Of note is the fact that EPA announced late last year that it was moving from a voluntary program called ChAMP to an enhanced chemical management program.  (EDF blog posts on problems with ChAMP, a now superseded program)

In addition to its Toxic Ignorance, EDF has published more reports recently

  • EDF’s 2007 report Not That Innocent documented the urgent need for policy reform. Our analysis contrasted U.S. policies with those in Canada and the European Union and identified “best practices” culled from all three systems that together create a vision for future U.S. chemicals policy.
  • Our September 2008 report Across the Pond assessed one of the first impacts that the new European regulation called REACH will have on U.S. companies and chemicals: REACH’s identification of “substances of very high concern.”
  • EDF scientist Richard Denison’s paper Ten Essential Elements in TSCA Reform, published in January 2009 in the Environmental Law Reporter, laid out a blueprint for new legislation to replace the outmoded Toxic Substances Control Act of 1976.

(from the EDF page on “Chemicals Policy Reform”)

EDF is also a founding member of the Safer Chemicals, Healthy Families campaign, which issued its own Platform for Reform of TSCA.

Why is this important?
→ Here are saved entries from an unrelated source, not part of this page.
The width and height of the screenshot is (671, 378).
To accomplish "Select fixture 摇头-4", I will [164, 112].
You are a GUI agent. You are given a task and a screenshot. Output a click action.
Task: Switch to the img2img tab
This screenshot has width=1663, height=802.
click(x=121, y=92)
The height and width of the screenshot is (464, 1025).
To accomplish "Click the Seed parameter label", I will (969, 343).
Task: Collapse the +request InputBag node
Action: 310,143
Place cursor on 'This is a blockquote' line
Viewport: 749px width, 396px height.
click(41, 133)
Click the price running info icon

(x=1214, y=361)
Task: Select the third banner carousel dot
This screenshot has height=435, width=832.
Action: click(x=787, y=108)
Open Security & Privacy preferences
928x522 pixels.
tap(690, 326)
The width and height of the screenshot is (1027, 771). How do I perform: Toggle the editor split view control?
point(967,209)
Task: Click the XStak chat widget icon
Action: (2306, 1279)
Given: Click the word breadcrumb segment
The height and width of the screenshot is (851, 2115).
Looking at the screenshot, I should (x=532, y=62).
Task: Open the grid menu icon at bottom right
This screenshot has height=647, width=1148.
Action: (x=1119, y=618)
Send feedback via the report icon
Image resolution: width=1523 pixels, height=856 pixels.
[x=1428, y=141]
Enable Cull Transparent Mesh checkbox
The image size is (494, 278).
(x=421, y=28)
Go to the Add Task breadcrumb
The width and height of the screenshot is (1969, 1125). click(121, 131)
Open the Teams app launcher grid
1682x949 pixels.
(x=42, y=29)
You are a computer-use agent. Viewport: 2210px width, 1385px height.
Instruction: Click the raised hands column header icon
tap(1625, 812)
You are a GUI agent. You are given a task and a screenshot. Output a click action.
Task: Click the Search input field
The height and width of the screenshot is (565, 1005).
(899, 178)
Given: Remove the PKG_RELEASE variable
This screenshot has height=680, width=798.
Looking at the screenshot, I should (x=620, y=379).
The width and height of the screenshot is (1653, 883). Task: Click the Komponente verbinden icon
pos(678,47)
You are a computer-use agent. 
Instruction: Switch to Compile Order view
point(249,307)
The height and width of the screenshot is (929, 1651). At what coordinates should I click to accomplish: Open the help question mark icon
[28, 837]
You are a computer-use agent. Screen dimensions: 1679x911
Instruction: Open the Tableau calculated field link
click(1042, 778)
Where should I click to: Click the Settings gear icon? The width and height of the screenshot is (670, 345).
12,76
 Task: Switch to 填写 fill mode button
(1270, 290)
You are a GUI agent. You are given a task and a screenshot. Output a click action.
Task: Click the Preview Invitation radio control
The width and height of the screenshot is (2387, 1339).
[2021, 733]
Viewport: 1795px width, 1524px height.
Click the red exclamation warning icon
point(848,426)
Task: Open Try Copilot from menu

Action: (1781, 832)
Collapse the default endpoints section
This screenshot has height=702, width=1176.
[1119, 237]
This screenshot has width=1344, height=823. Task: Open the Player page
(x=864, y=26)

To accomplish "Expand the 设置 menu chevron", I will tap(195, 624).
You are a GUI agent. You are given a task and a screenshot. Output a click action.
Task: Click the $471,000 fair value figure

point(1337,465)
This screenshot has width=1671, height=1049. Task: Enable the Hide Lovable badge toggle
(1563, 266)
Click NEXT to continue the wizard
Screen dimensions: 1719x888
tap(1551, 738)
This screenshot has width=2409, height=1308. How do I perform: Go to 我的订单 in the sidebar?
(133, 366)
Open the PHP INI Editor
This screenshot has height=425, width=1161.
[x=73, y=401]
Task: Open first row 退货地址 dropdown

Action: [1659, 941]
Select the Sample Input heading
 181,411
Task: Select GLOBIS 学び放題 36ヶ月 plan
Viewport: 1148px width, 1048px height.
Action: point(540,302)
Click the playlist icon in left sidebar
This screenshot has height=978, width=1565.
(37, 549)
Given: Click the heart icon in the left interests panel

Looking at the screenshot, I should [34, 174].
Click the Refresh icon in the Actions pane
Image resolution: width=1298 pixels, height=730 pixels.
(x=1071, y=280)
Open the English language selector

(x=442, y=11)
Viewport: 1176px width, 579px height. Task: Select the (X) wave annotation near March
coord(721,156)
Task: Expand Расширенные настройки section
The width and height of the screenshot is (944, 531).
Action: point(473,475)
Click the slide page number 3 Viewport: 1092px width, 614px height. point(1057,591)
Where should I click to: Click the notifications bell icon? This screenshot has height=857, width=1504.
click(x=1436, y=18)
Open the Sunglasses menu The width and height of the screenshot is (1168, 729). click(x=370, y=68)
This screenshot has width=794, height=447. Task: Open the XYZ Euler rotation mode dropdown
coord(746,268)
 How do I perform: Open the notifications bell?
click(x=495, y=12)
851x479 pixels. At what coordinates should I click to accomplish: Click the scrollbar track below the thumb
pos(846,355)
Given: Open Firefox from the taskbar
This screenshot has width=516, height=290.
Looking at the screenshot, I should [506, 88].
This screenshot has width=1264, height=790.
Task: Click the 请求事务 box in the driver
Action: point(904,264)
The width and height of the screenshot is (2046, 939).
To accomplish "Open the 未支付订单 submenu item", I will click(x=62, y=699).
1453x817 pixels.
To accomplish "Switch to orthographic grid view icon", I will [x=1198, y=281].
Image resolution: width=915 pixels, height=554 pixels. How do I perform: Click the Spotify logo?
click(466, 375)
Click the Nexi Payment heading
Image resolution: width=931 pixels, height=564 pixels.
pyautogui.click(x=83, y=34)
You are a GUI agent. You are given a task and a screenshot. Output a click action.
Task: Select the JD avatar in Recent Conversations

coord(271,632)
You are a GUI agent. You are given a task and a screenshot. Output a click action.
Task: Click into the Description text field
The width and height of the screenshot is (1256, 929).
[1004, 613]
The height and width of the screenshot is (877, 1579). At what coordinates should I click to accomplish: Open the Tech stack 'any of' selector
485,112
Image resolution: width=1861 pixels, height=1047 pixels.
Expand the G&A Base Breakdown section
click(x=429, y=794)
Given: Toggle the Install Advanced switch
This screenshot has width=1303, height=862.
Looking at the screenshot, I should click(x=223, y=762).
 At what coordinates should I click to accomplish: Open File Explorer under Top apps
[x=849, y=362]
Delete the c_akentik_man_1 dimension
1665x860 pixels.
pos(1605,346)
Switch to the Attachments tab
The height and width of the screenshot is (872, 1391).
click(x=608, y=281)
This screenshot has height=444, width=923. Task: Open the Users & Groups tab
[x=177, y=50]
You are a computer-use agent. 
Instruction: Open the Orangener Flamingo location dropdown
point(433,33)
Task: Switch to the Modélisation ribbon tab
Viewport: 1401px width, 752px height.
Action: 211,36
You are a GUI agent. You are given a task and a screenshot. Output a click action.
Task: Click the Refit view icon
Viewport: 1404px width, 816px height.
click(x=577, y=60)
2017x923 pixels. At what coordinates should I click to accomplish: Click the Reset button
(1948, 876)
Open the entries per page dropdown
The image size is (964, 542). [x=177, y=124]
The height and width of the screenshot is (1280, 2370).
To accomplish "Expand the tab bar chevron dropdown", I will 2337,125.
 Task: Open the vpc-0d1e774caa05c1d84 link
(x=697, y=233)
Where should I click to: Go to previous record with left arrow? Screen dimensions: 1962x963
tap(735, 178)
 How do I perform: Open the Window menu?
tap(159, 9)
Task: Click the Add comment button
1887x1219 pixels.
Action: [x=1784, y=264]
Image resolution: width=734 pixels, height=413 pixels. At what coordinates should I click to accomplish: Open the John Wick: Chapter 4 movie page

Well, because there’s an awful lot we don’t know about chemicals and their effect on health.  Denison addresses this in a blog post back in May 2009.  Among the things he advocates there (emphasis in original):

  • For each chemical assessed, clearly identify and communicate to the public all gaps or quality concerns in available data.  (My comment: It is interesting to contrast EPA’s approach vs. that of ATSDR in its Toxicological Profiles.  (alternate URL: http://www.atsdr.cdc.gov/toxpro2.html) See below for more info on ATSDR.)
  • Stop assigning low-priority rankings to chemicals, especially those with data gaps in the most basic, minimum set of screening-level hazard data. As we said before, it’s one thing for EPA to identify as high-hazard those chemicals where, despite the data gaps, available data demonstrate high toxicity. It’s quite another for EPA to effectively exonerate chemicals as low-hazard or low-priority when not even a bare-minimum data set is available for them.
  • Adopt a health-protective approach to hazard screening: Where data are uncertain, of questionable quality or equivocal, assume a hazard exists until and unless a chemical’s manufacturer provides the data to show otherwise.


The Agency for Toxic Substances and Disease Registry (ATSDR), based in Atlanta, Georgia, is a federal public health agency of the U.S. Department of Health and Human Services.  ATSDR’s mission is to determine human health effects associated with toxic exposures, prevent continued exposures, and mitigate associated human health risks at Superfund sites.

ATSDR first identifies data needs in its Toxicological Profiles for certain substances. The data needs are then subjected to further evaluation and prioritized.  When data gaps are identified, they are described in the documents.  (If you look at any of the Tox Profiles, you will see a subsection in several chapters called “Adequacy of the database.”)

While the Tox Profiles cover very nasty chemicals, the irony of this is that these are chemicals found at Superfund sites (of which, according to ATSDR, there are about 1,200).  However, many of these same chemicals are still being manufactured (as well as chemicals for which we have even less data than the Tox Profile ones!) in plants all over the country and the number of places probably far exceeds 1,200.